Nuts and Bolts: in litt.

People still use Latin abbreviations in English text quite a lot.

No, I don't really know why, either.

Some abbreviations are so commonly used that they've become as English as any other word. Et cetera, as etc, is used all over the place, and everybody knows what it means. The same is true of eg and ie (though these are pronounced one letter at a time, and not by their expanded forms as etc isIn the cases of eg and ie the expanded forms are exempli gratia and id est, respectively).

Anyway, apart from these and a few other examples (CV, N.B.) one cannot help but wonder if the only point of Latin abbreviations is to puff up the intellectual credentials of the writer.

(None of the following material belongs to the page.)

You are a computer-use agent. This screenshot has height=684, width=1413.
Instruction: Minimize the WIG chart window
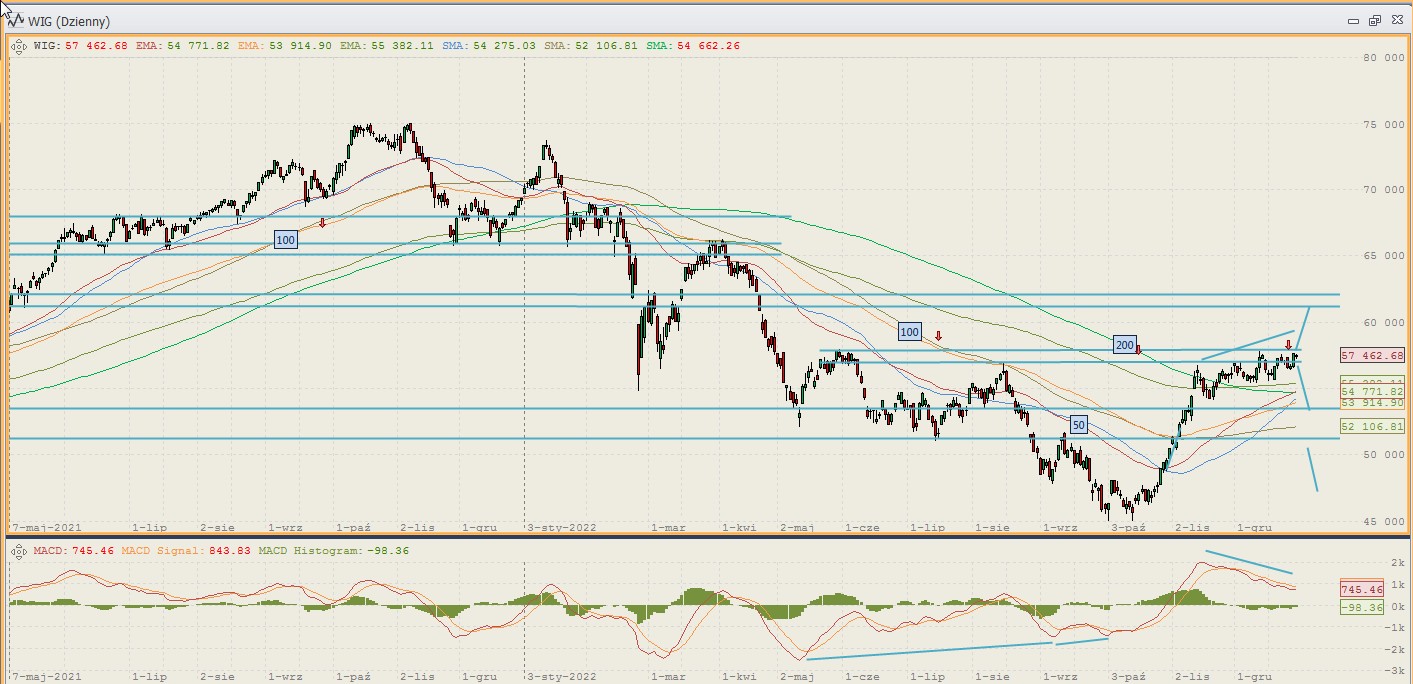(x=1353, y=20)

Such a one is in litt, which I came across recently in a book on natural history designed for the general reader. It came, rather often, in a series of footnotes attached to quotations from authorities. 

Okay. Do you know what in litt means? 

Can you guess what in litt means?

(In my own case, the answers to these questions were no and no.)

Does in litt express a concept for which there is no easy English alternative?

No.

Does the use of the abbreviation in litt tend to induce extra respect for the author?

Not in my case, no.

Did its presence again and again finally result in reference to a dictionary?

Yes. 

So something was learned, then?

Yes. I suppose so...

...but, look, I'm still really irritated, okay?

Expression Probably Not To Use Today: in litt. This stands for in litteris and means in correspondence.